Un panneau d’aéroport recyclé, c’est forcément le design qui prend son envol. Tel a du être l’inspiration derrière le recyclage de ce vieux panneau d’aéroport avec sa typo industrielle et son bruit caractéristique de feuilles tombantes en cascades, lorsque l’affichage change.

panneau d'aéroport recyclé, Sihlpost, Zurich
Dans un ancien bâtiment de la Post le café Hiltl -Sihlpost à Zurich vous accueille avec panneaux d’aéroport recyclés pour afficher son menu et d’autres informations de manière très up-cycling.

Que ce soit à Orly où à Zurich, le panneau d’aéroport est tombé en désuétude. Avec ses feuilles qui tombent en cascade il représente l’époque où on vous gavait de Gin Tonic à peine monté à bord de l’avion. Mais qui nous annoncera désormais de nouveaux départs et de nouvelles arrivées avec autant de charme ?  Il est devenu un panneau d’aéroport pour la décharge. Mais heureusement dans sa vie antérieure ce panneau a fait rêver de lointains ailleurs et de vols nocturnes. Si bien que et quoique remplacé par un dispositif en LED à l’aéroport, il est devenu un panneau d’aéroport recyclé en tableau de restaurant.

L’agence Vierkant récupère des vieux panneaux d’aéroport pour les transformer en tableau de bar derrière le comptoir d’un café à Zurich.

Bangkok, Milan, Bruxelles, Berlin, Londres ou Café, Pastrami, Bagel, Salade Waldorf et Cheesecake, il faut choisir. Pourquoi ne pas choisir les calories, plutôt que le CO² ?

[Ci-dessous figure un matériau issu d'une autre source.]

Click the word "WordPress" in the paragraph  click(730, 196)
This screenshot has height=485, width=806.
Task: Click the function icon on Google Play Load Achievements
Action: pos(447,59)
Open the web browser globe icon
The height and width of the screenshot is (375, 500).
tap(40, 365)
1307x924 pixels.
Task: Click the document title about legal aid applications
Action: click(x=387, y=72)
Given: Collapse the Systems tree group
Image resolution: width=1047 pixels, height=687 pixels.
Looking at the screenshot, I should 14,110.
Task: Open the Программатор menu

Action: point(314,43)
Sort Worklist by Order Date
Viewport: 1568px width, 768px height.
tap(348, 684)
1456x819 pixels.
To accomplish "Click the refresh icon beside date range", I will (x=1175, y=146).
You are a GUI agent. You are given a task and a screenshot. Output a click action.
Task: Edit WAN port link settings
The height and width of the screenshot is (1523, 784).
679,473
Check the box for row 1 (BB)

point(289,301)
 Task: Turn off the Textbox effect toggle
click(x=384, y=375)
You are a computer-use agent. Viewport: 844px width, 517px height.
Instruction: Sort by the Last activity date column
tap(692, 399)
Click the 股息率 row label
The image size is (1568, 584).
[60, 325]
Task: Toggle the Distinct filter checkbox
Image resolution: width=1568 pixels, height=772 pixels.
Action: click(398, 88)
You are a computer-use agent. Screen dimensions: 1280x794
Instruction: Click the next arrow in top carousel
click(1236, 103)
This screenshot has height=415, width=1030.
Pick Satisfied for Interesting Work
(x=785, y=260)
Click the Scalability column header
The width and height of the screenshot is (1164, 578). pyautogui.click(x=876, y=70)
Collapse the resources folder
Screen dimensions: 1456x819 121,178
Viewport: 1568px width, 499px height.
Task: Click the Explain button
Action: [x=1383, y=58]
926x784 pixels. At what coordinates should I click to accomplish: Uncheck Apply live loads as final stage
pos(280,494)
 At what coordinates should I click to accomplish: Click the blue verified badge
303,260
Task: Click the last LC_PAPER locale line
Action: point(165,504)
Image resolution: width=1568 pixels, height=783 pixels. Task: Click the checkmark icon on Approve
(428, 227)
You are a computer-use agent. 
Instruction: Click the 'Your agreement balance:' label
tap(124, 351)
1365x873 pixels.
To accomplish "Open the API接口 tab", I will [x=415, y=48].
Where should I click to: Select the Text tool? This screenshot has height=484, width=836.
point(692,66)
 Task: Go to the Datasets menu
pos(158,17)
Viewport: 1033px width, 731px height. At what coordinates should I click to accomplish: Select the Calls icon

Un avantage pour l’équipe du café aussi : au lieu d’effacer péniblement le tableau noir avec une éponge, il suffit tout simplement de faire planter l’ordinateur qui pilote ce petit bijou de recyclage. D’ailleurs, sur leur site l’agence qui se situe à Essen en Allemagne, explique comment ils s’y sont pris pour récupérer le panneau. Puis comment ils ont complètement remis le système d’affichage à jour pour pouvoir le piloter avec des ordinateurs datant d’après 1970. Aaah Orly, un dimanche sous la pluie, laisse-moi te recycler…

panneau d'aéroport recyclé dans un bar

Détail intéressant : non seulement et pour notre grand plaisir, les panneaux ont été sauvés de la décharge, mais une fois recyclés ces panneaux ne consomment qu’une fraction de l’énergie d’un panneau LCD comparable. C’est plutôt en harmonie avec l’esprit du lieu qui propose essentiellement des plats bios et végétariens .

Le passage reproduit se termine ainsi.